» Exercise directions: For every record, give an exact copy that has no pictures in it.

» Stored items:
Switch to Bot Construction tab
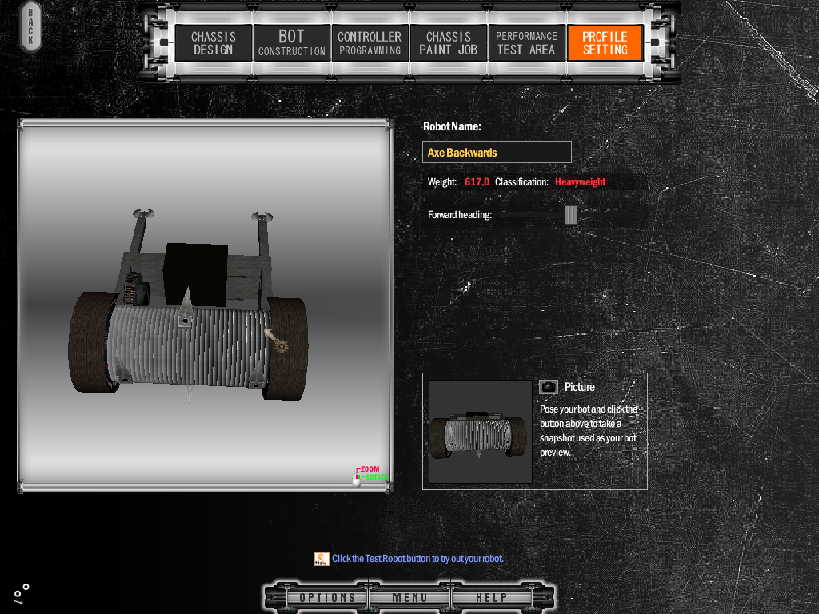This screenshot has height=614, width=819. click(x=291, y=43)
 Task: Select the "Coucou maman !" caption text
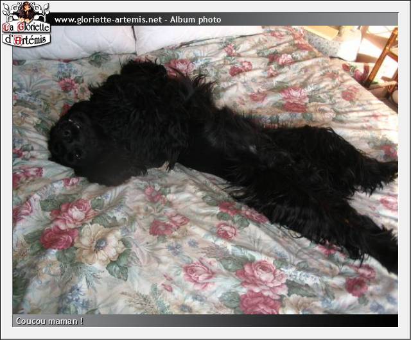50,321
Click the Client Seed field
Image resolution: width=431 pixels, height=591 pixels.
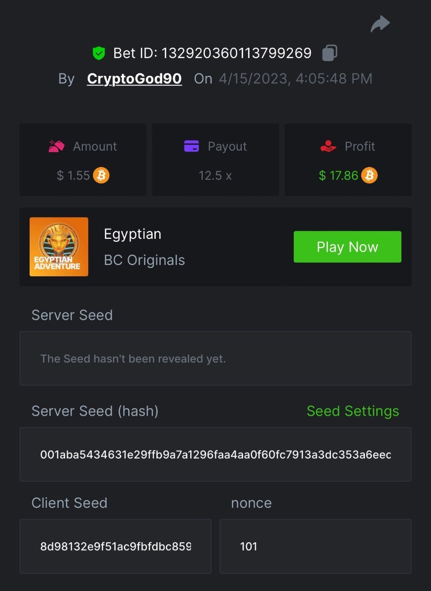pos(115,546)
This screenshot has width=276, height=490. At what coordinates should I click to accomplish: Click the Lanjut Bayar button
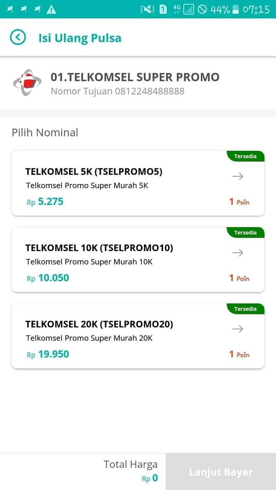click(221, 472)
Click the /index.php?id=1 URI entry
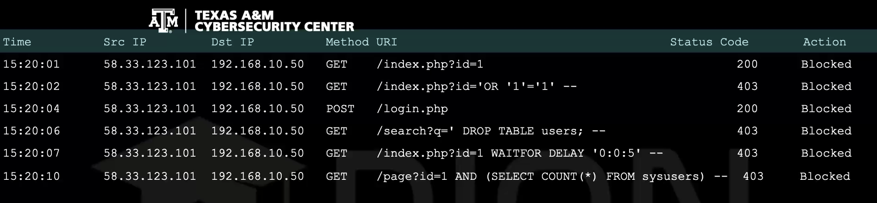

» Solution for this exercise:
Switch to Bot Construction tab
This screenshot has height=614, width=819. click(x=291, y=43)
 Task: Select the "Coucou maman !" caption text
50,321
Click the Client Seed field
Image resolution: width=431 pixels, height=591 pixels.
pos(115,546)
This screenshot has width=276, height=490. At what coordinates should I click to accomplish: Click the Lanjut Bayar button
click(221, 472)
Click the /index.php?id=1 URI entry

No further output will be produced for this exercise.